Même Albert, terrorisé par l'idée de mourir, étriperait le premier venu. Or, il y a eu pas mal d'obstacles; en courant, il a dû dériver sur la droite. Au début, il a suivi la ligne fixée par le lieutenant, mais avec les balles sifflantes, les obus, on zigzague, forcément. D'autant que Péricourt qui avançait juste devant lui vient de se faire faucher par une balle et s'est écroulé quasiment dans ses pattes, Albert n'a eu que le temps de sauter par-dessus. Il perd l'équilibre, court plusieurs mètres sur son élan et tombe sur le corps du vieux Grisonnier, dont la mort, inattendue, a donné le signal de départ à cette ultime hécatombe.
Malgré les balles qui sifflent tout autour de lui, en le voyant allongé là, Albert s'arrête tout net.
C'est sa capote qu'il reconnaît parce qu'il portait toujours ce truc à la boutonnière, rouge, ma "légion d'horreur", disait-il. Ce n'était pas un esprit fin, Grisonnier. Pas délicat, mais brave type, tout le monde l'aimait bien. C'est lui, pas de doute. Sa grosse tête s'est comme incrustée dans la boue et le reste du corps a l'air d'être tombé tout en désordre. Juste à côté, il reconnaît le plus jeune, Louis Thérieux. Lui aussi est en partie recouvert de boue, recroquevillé, un peu dans la position du foetus. C'est touchant, mourir à cet âge-là, dans une attitude pareille...

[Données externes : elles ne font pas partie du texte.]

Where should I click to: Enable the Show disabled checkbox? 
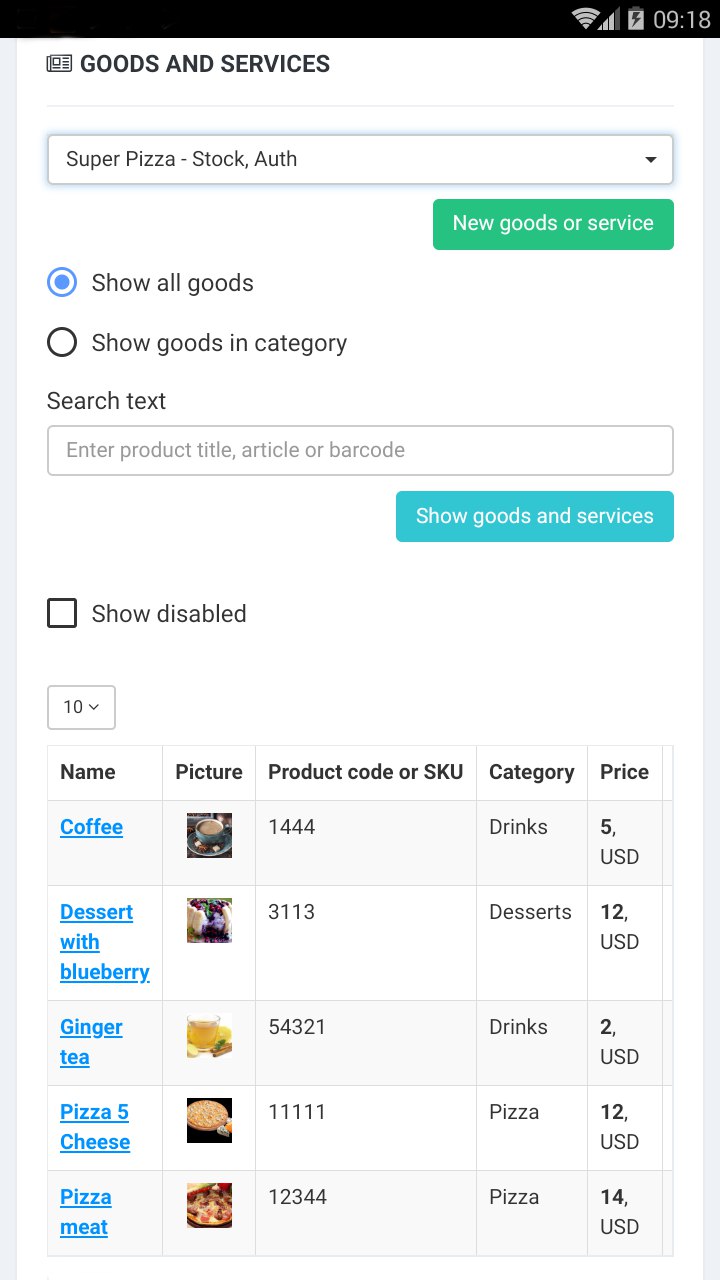[x=62, y=613]
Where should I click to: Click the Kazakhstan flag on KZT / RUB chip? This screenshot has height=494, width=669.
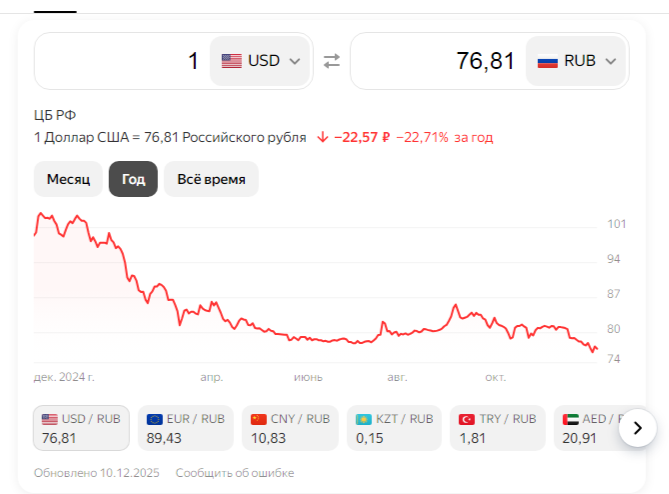tap(363, 419)
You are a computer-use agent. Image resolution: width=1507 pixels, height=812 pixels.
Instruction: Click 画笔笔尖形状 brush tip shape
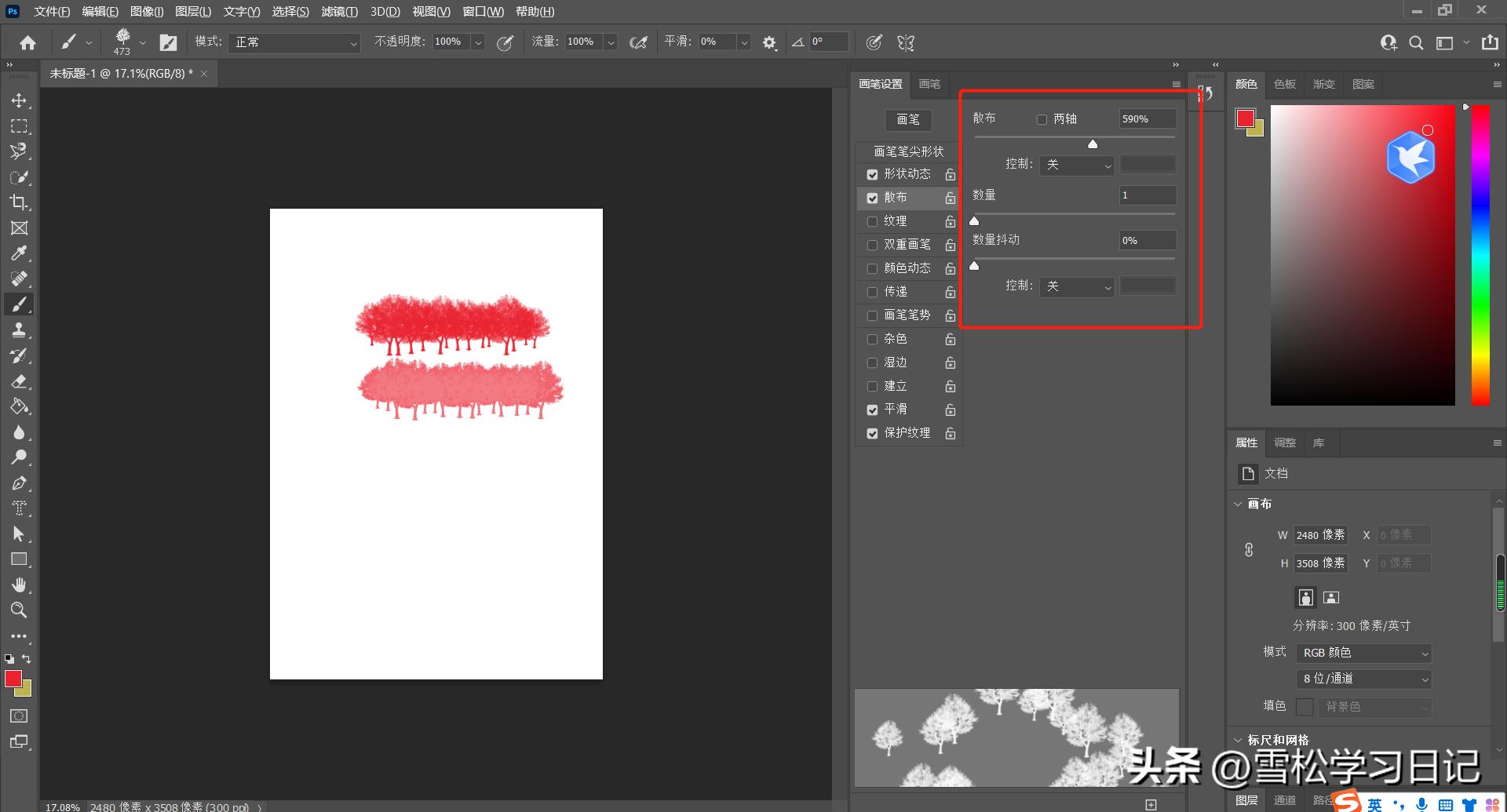[x=908, y=151]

Albert ne sait pas ce qui lui prend, une intuition, il attrape l'épaule du vieux et le pousse. Le mort bascule lourdement et se couche sur le ventre. Il lui faut quelques secondes pour réaliser, à Albert. Puis la vérité lui saute au visage: quand on avance vers l'ennemi, on ne meurt pas de deux balles dans le dos.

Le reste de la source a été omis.